You see, seeing as the hockey club is on the way to the beach, and it being the Netherlands and all... cycling towards the beach means cycling uphill. True, it's not much of an incline (there aren't really hills anywhere in the country), but it's up nonetheless.

After the match I had to cycle home. With my thighs feeling like gelatinous toxic sludge, I was quite looking forward to the freewheel down the hill. Unfortunately I hadn't counted on my bike light. This wonderful contraption works on kinetic energy and is required by law when cycling at night. You flick a switch and the lamp attaches itself to the front wheel of the bike - the faster you pedal the brighter it glows. It also tightens the wheel's rotation to the point that I might as well have been cycling through a pot of my nana's Sunday gravy (it was fairly chunky stuff).

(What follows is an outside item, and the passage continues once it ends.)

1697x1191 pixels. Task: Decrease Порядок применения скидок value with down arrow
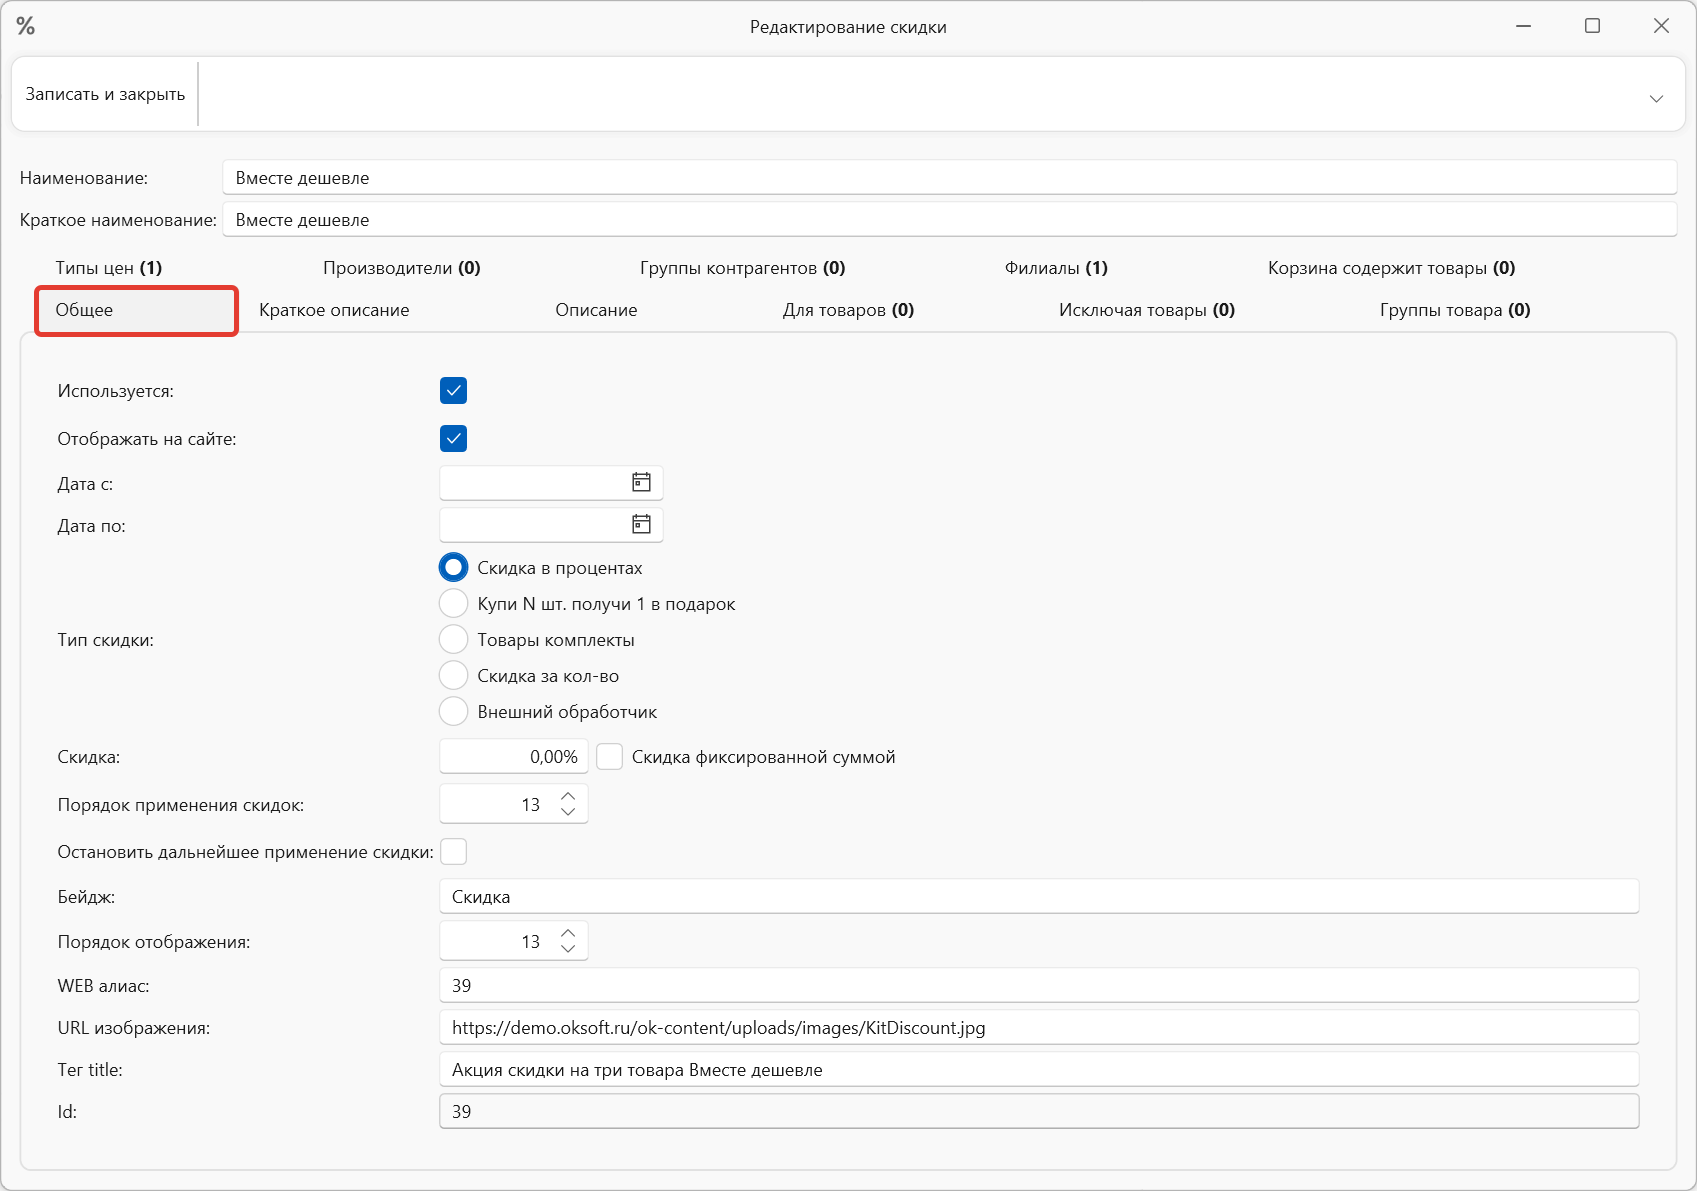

Freewheeling on the downhill didn't happen. If I stopped pedalling, the bike had slowed down the point of falling over within 20m. I put it down to weak legs from the game, but last night I had the displeasure of cycling home from dinner with my light on... same exhausting result.

I'm sure I'll get used to it, but cycling is meant to be easy.... with the bike light on it feels like I'm trying to complete a mountain race. And the strain has resulted in me pulling a poepstring. I just know it.

Wednesday, May 02, 2007

Koninginnedag

After a day to recover I can now post about the weekend.

Koninginnedag (Queen's Day) is a celebration of the Dutch Queen's birthday. Technically, it's not the queen's birthday. It's the now-deceased queen mum's birthday... but the new Queen Beatrix's birthday is in January and the weather is shit at that time of year so now the queen gets to stroll around and wave at everybody singing her happy birthday for her mom. Sweet.




Not that it really matters - most people just want to dress in orange, get drunk and stoned. And by 'most' people, I mean 'tourists'. I think most Nederlanders actually just stay at home and enjoy a day off.




So the festivities start in The Hague on Koninginnenag (Queen's Night), the eve before. The quaint old-town city turns into a giant carnival with flashing games and whirling rides. A performing stage is set up every 150m throughout the city centre as well as snack bars and bar stands.




Eventually hauling ourselves out of bed the next day, we got ready for the actual celebration in Amsterdam. With orange hairdye, orange face paint, orange (silk) shirts and any other orange paraphenalia we could get our hands on, Mills and I looked like we'd fallen into a tub of tartrazine.




We headed into Amsterdam (getting more than a few stares) and met up with the rest of the expat group. From what I can remember, it consisted of: two South Africans, one Irish, one Italian, one Ukrainian, five Americans, two Dutch, one Indian, one American-Dutch-German and one Moldovian for good measure. Moving from place to place was fun as we had to keep this mish-mash of foreigners together - and I kept ending up with the two shortest in the group. In a crowd of very tall Dutchmen, everyone wearing orange and I was trying to look for two 4-ft-something ladies. Fun game.




The streets are absolute chaos as, just like the night before, there are stages set up at every corner. Trading laws are effectively abolished on this day which means that anyone and everyone can sell anything they want. There are jumble sales, lemonade stands, buskers, game stands, karaoke... some entrepreneurs even rent out canal-side spaces to be used as public urinals.




But the anarchy is not limited to the streets. The way to do Queen's Day, it seems, is by boat. Self-contained parties float up and down the canals - rocking with their own DJs and booze. And if they need to stop at a pub or for any other reason, then you just get as close to the edge as possible and simply boat-hop from yours across any others in your path. It's very social.




After a long day of partying (and losing my return ticket and my drink in the bowels of a port-a-loo), we decided to call it a day.... not before the obligatory mayo frites and kroket. I still have no idea what the gooey stuff is, they call it mince meat but I challenge anyone to actually agree with that description.




When it comes to visiting the Netherlands in spring, make sure to plan your trip around Koninginnedag. Definitely worth the party!